公開 2017年11月16日(木) 21:30 10月28日に九州産業大学にて行われた、コンピューターエンターテインメント開発者向けのカンファレンス“CEDEC+KYUSHU 2017”にて、『P3D』『P5D』のプロデューサーを担当している和田和久氏と、アトラス初のUI(ユーザーインターフェース)専属デザイナーであり、『ペルソナ5』ではアートディレクターとUIデザインリーダーを兼任した須藤正喜氏が登壇しました。そのレポートがファミ通.comに掲載されましたので、一部抜粋してご紹介します。 ファミ通.com
https://www.famitsu.com/news/201711/13145540.html
『ペルソナ5』のカッコよすぎるUIの制作工程を紹介! アトラスの危機から生まれ、やがて特徴となったUIができるまで【CEDEC+KYUSHU 2017】
独特UI誕生の背景にあったのは、アトラスの危機感
この独自のUIは、どのように生まれたのか。和田氏は、シリーズのターニングポイントとなった『ペルソナ3』の存在が大きかったと語る。 当時は、「アトラスのゲームはおもしろいけど売れない」という状況で、コンシューマ開発部が危機に陥っていた、と和田氏。その状況を打破するため、開発費が限られているなかでも『ペルソナ3』は成功する必要があり、いままでやってこなかった、マーケティングを見据えての開発となった。 そして導き出された方針のひとつが、UIの徹底強化。“縁の下の力持ち”だったUIを、“主張の強い主人公”に変える――それが、ピンチに陥ったアトラスが必然的に選んだ手法だったのだ。

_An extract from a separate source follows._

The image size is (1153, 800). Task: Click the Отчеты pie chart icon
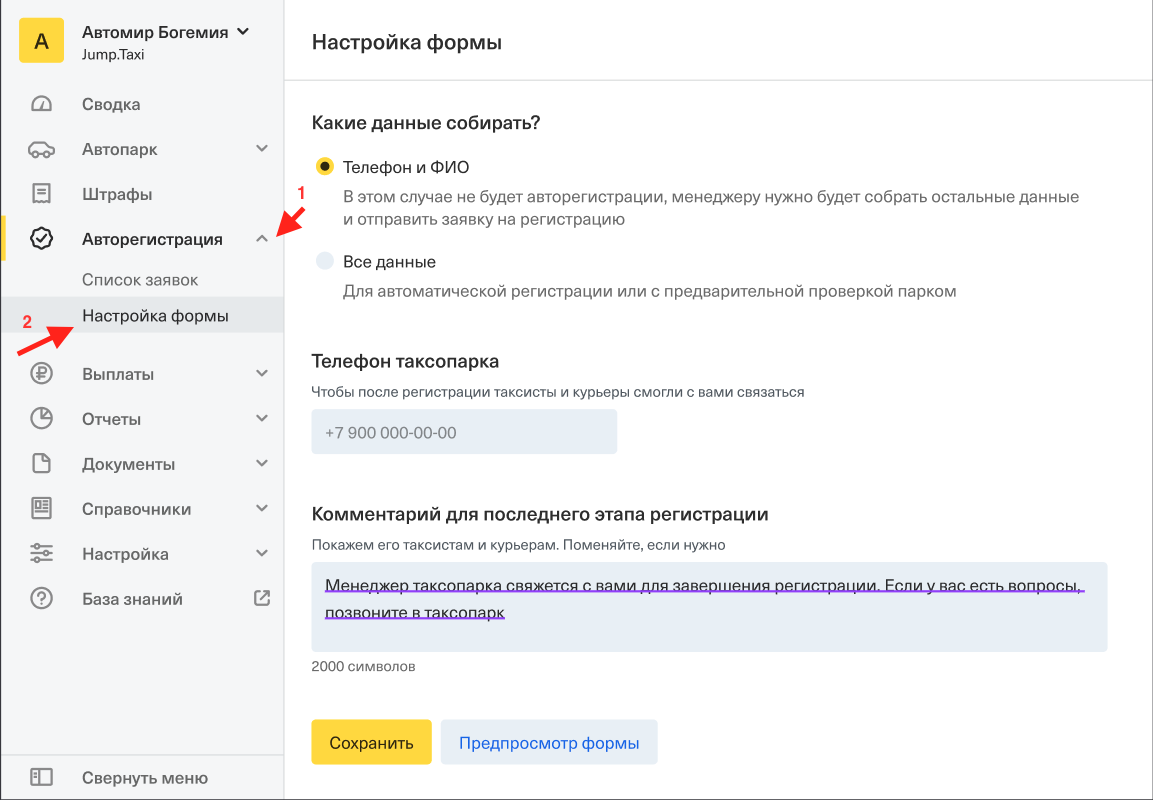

作品のイメージを担うデザインと情報伝達の役目を両立するために
『ペルソナ』シリーズのUIは、作品をリードするグラフィックデザインを構築する役目と、情報伝達というUI本来の役目を両立し、“(タイトルを)価値あるゲームとしてパッケージングする”という重要なミッションを担っている、と須藤氏。そんなUIを作るうえで重要なのは、まず“色”。人間の印象に強く残るものは色であり、それゆえ、まずメインカラーを決める。そのメインカラーが決まる段階で、タイトルロゴもできており、キーフォントも決まっているのだそうだ。
つぎに決めるのは、サブカラー。『ペルソナ3』では、ゲーム内で重要な存在である“月齢”の黄色をサブカラーとして使い、重要な情報がわかりやすいようにした。『ペルソナ4』では多色ストライプ(物語のカギを握る“テレビ”からイメージしたもの)と、その派手さに負けない色である黒が使われている。 ただ、『ペルソナ5』では、とにかく情熱的な赤を目立たせるため、極力サブカラーは入れないことにしたという。
『ペルソナ5』のコンセプトは“ポップパンク”。ポップは“大衆志向”、パンクは“反体制”を示すものだ。
情報認識、視線誘導を阻害せずに、ダイナミックで動的なデザインを実現するため、須藤氏が利用したもののひとつが“視線の性質”だ。人は、線を追って視線を動かす性質がある。そこで、メニュー画面を開いたとき、中央に白いラインを引いて、視線誘導の役割を与えた。 また、下の階層に移動するときは、レイアウトやアングルを変えて、階層認識のしやすさを意識。また、重要な情報がわかりやすいよう、流動的に明度が変わるように調整。優先度の高い情報のスペースは明度が高くなり、そうでない情報のスペースは明度が低くなる仕組みになっている。
紙ベースで仕様書を用意して(その数、1000枚以上だとか)データを実装してもらうのは、古いやりかたかもしれない……と須藤氏。だが、デザイナーだけでUIの挙動を決めてしまうと、その人ひとりがいいと思っているものにしかならない。プログラマーの手を経て、プログラマーのアイデアが入る余地を残すことが、UIのクオリティーアップにつながるのだと語った。 最後に、“直感的に、さりげなく誘導する”UIを今後も作っていきたい、と須藤氏は抱負を語る。その“さりげなく”の中に“遊び心”であったり“驚き”であったり……そういう意味も込めていき、UIをグラフィカルなエンターテインメントに押し上げていけたら……と述べ、セッションを締めくくった。全文はコチラ
全文はこれの2倍位の量になりますので、お時間がある時にでもどうぞ。色々と考えられた末に、あのようなデザインになったんですね。デザイン先行とも思われがちですが、むしろ機能美と言ったほうが近いのかもしれません。こうなると、P6のカラーがすごく気になってきますね!